CHALLENGES —
1. Decide whether each statement agrees with the A.P. problem, and for each give yes or no along with the deciding words from the A.P. problem, quoted exactly. (a) The numbers in the question are described as distinct. (b) The solution depends on D being positive. (c) The answer is given as 0016.
2. Reproduce the A.P. problem verbatim from "Let $a,b,c,d$ be" to "(let common difference)".

SELECTION —
····················

Question

Let $a,b,c,d$ be four distinct real numbers in A.P. Find the smallest positive value of $k$ satisfying $2(a-b)+k(b-c{)}^2+(c-a{)}^3=2(a-d)+(b-d{)}^2+(c-d{)}^3$.

Answer 1

Answer: 0016

Since $a,b,c,d$ are in A.P.
$\therefore b-a=c-b=d-c=D$ (let common difference)
$\Rightarrow d=a+3D\Rightarrow a-d=-3D\text{ and }d=b+2D\Rightarrow b-d=-2d$
Also $c=a+2D\Rightarrow c-a=2D$
$\therefore$ Given equation $2(a-b)+k(b-c{)}^2+(c-a{)}^3=2(a-d)+(b-d{)}^2+(c-d{)}^3$ becomes $-2D+k{D}^2+(2D{)}^3=-6D+4D^2-D^3$
$\Rightarrow 9D^2+(k-4)D+4=0$
Since D is real $\Rightarrow (k-4{)}^2-4(4)(9)\ge 0$
$\Rightarrow k^2-8k-128\ge 0\Rightarrow (k-16)(k+8)\ge 0$
$\therefore k\in (-\infty ,-8]\cup [16,\infty )$
Hence smallest positive value of $k=16$

····················

DATA EXCERPT —
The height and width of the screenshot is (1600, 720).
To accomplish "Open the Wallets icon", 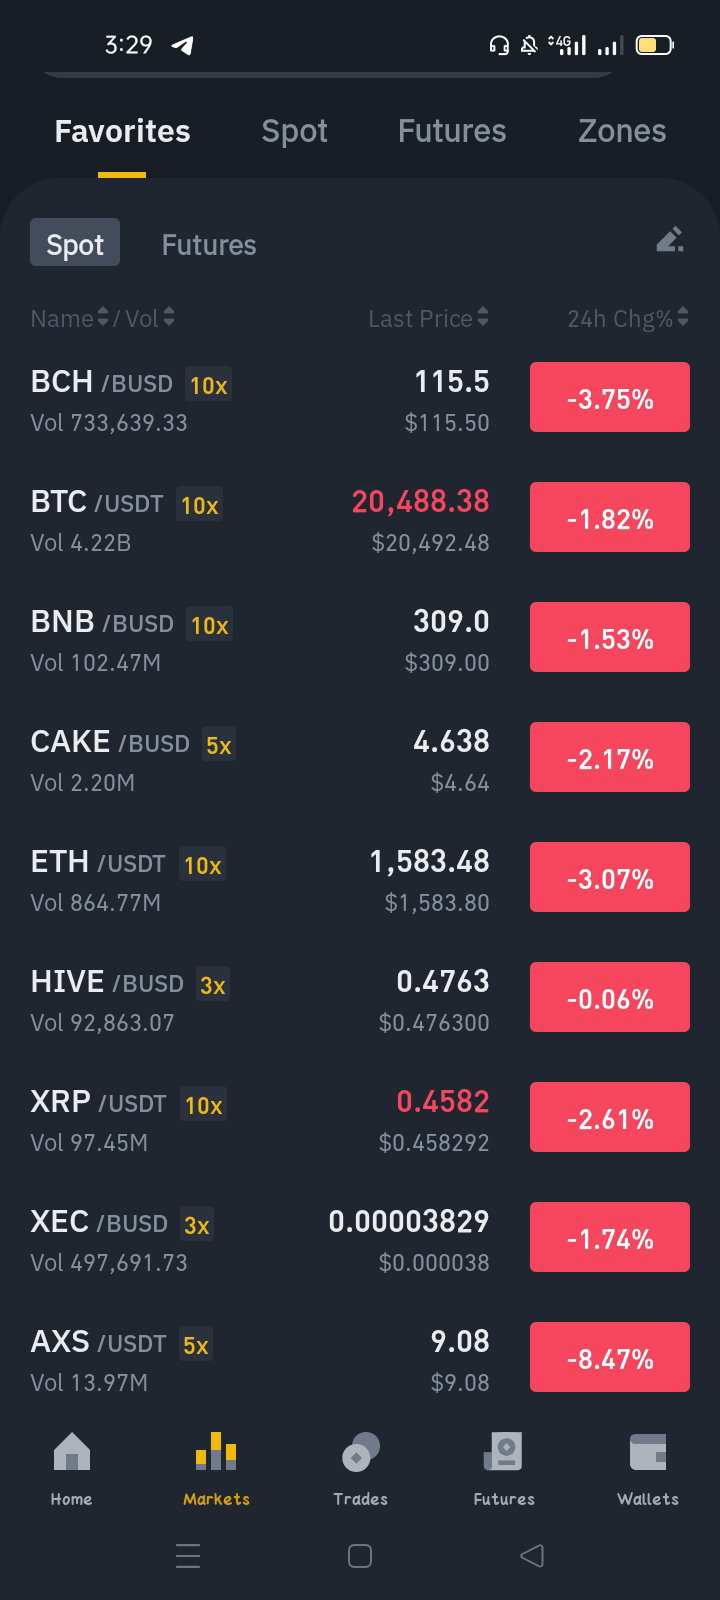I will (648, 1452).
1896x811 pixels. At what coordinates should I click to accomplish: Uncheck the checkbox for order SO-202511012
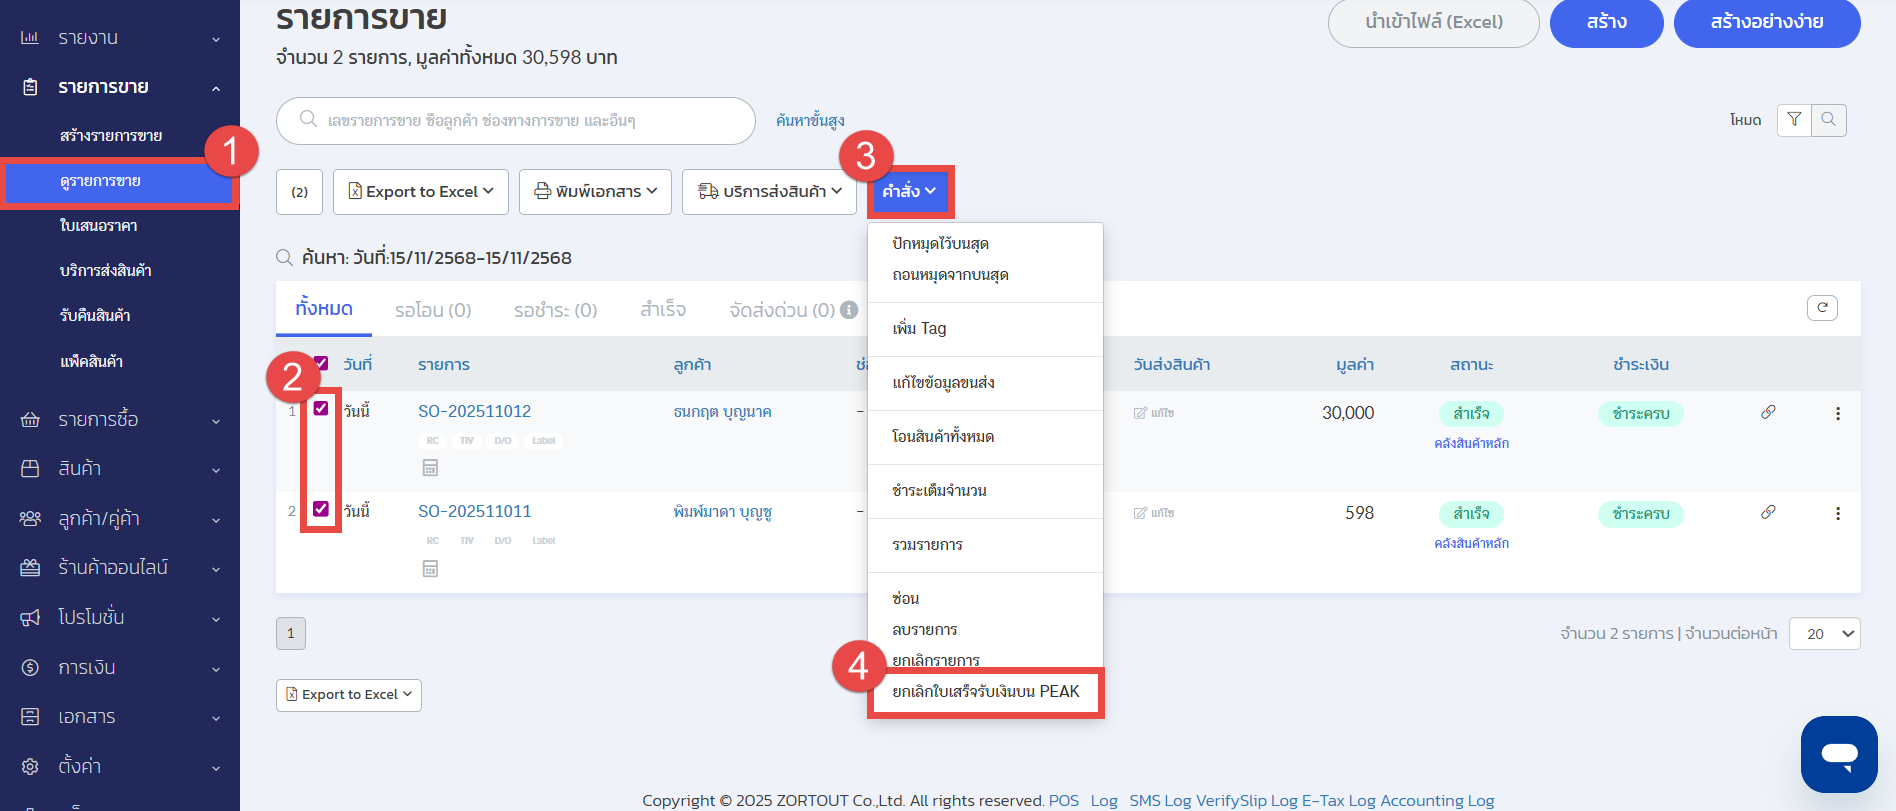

····················

ANSWER LIST —
1.
(a) Yes: "four distinct real numbers in A.P."
(b) No: "Since D is real"
(c) Yes: "Answer: 0016"

2.
Let $a,b,c,d$ be four distinct real numbers in A.P. Find the smallest positive value of $k$ satisfying $2(a-b)+k(b-c{)}^2+(c-a{)}^3=2(a-d)+(b-d{)}^2+(c-d{)}^3$.

Answer 1

Answer: 0016

Since $a,b,c,d$ are in A.P.
$\therefore b-a=c-b=d-c=D$ (let common difference)